▶ Entries taken from a collection
::::::
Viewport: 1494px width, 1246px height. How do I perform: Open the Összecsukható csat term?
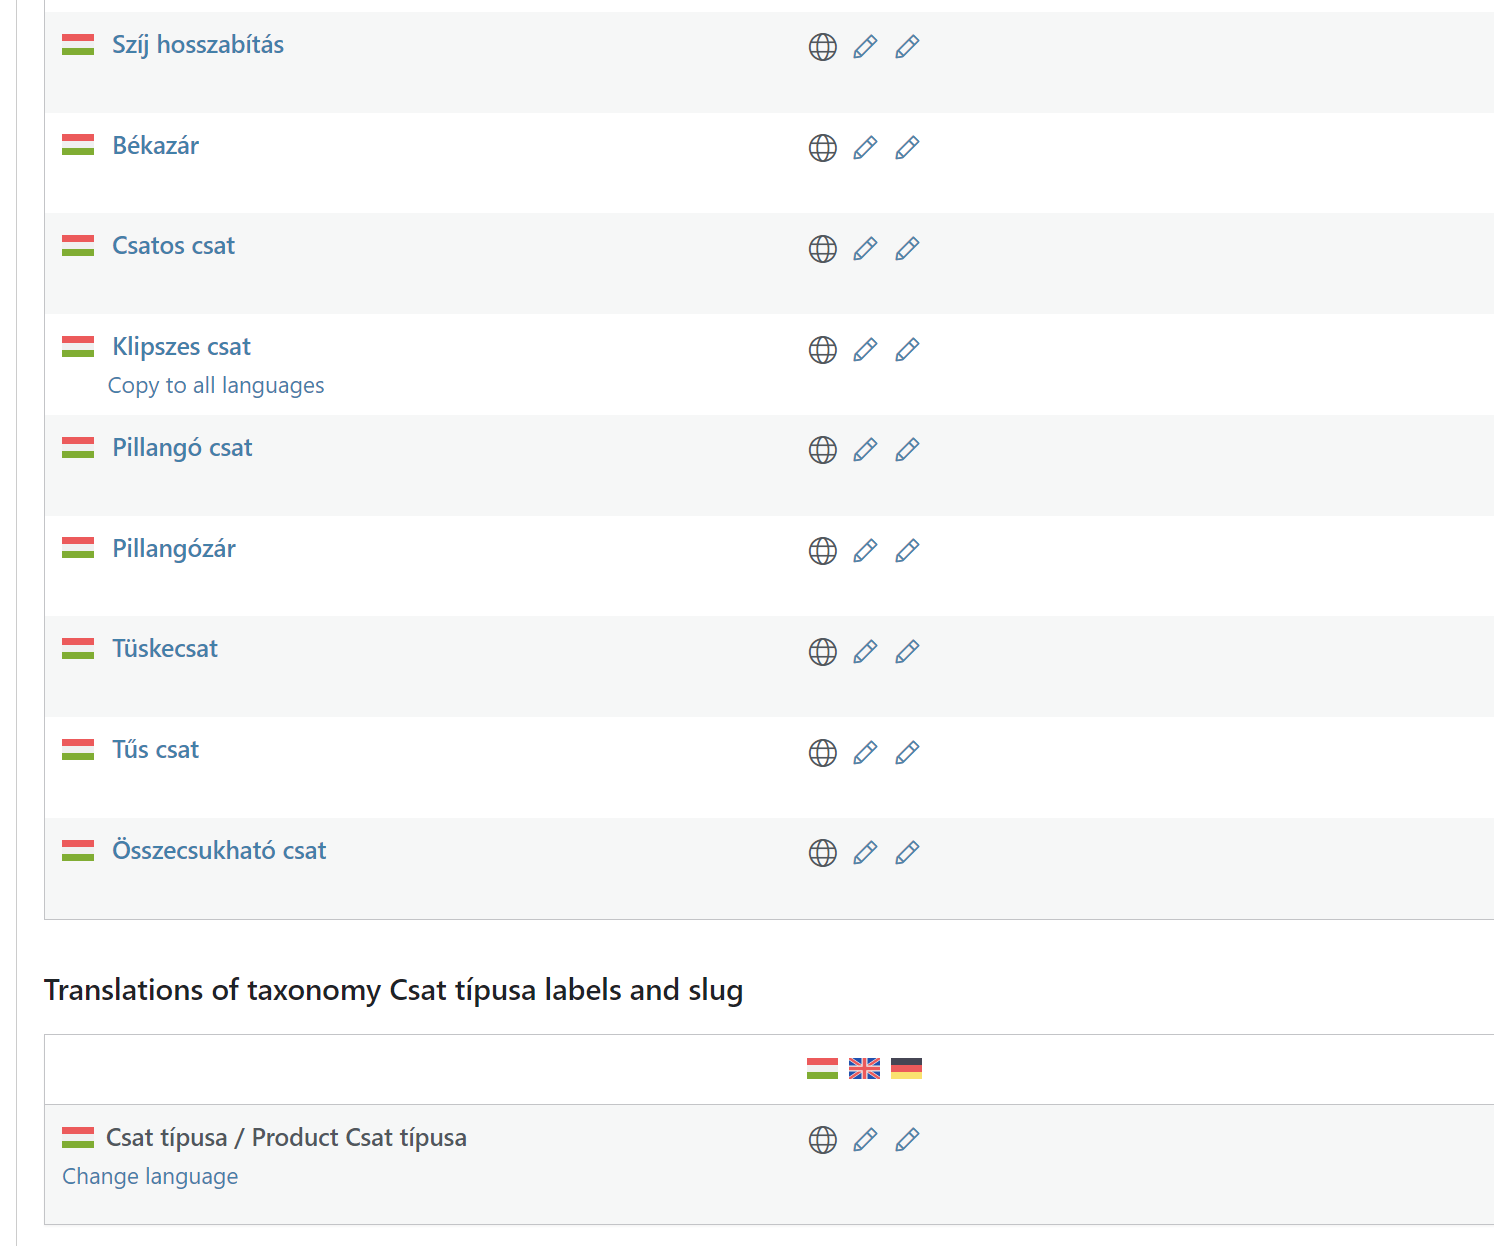219,851
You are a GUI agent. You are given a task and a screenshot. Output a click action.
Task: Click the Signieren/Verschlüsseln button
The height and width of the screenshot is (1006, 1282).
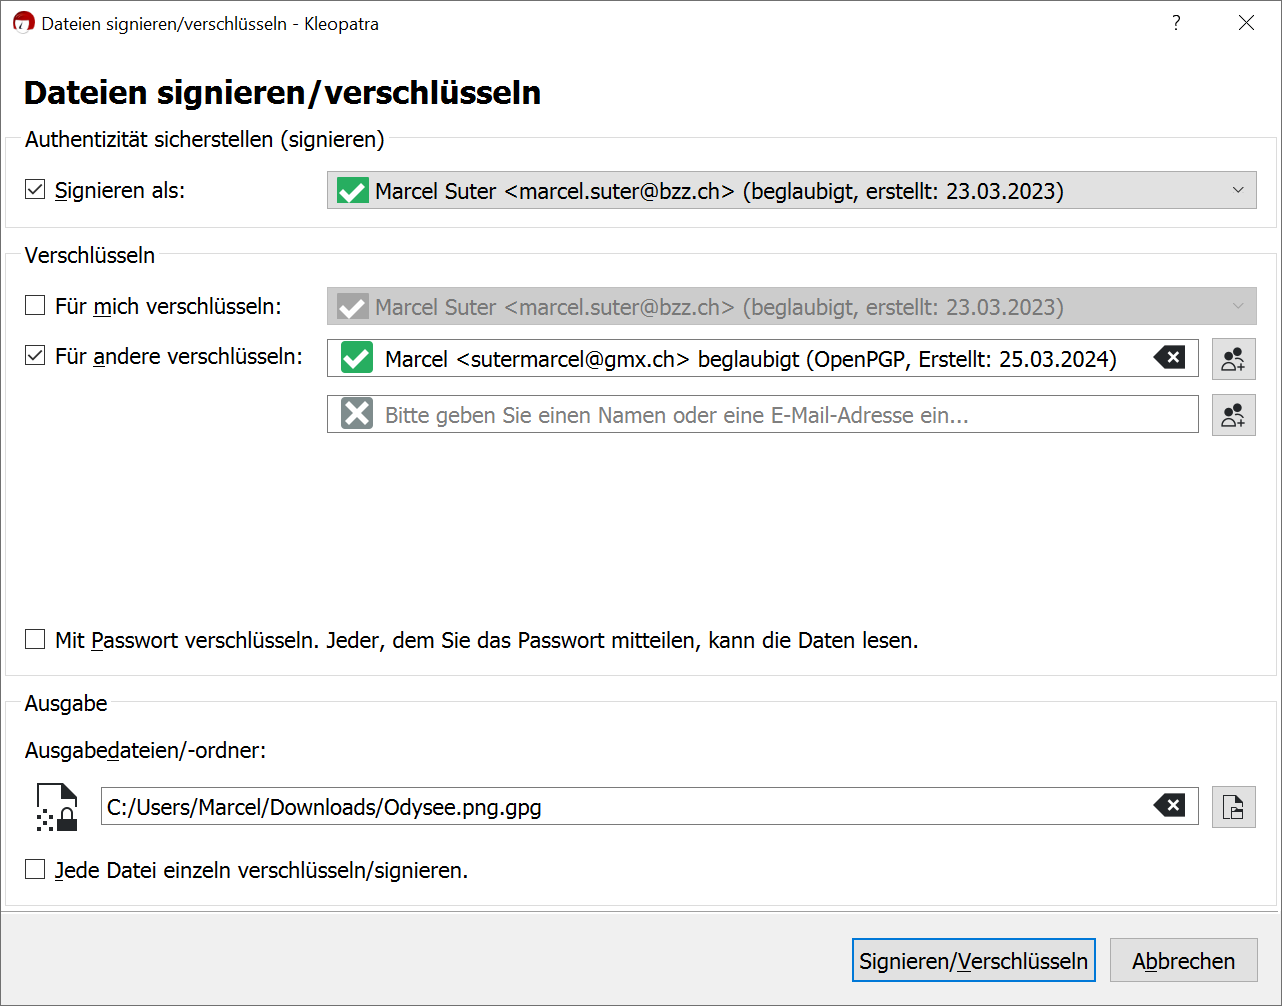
::::::
▶ YOUR GOAL
Copy out exactly the lines between the line containing "You are a GUI" and the end of the entries, including both, and leave the pictures behind.

▶ ANSWER SECTION
You are a GUI agent. You are given a task and a screenshot. Output a click action.
Task: Click the Signieren/Verschlüsseln button
The height and width of the screenshot is (1006, 1282).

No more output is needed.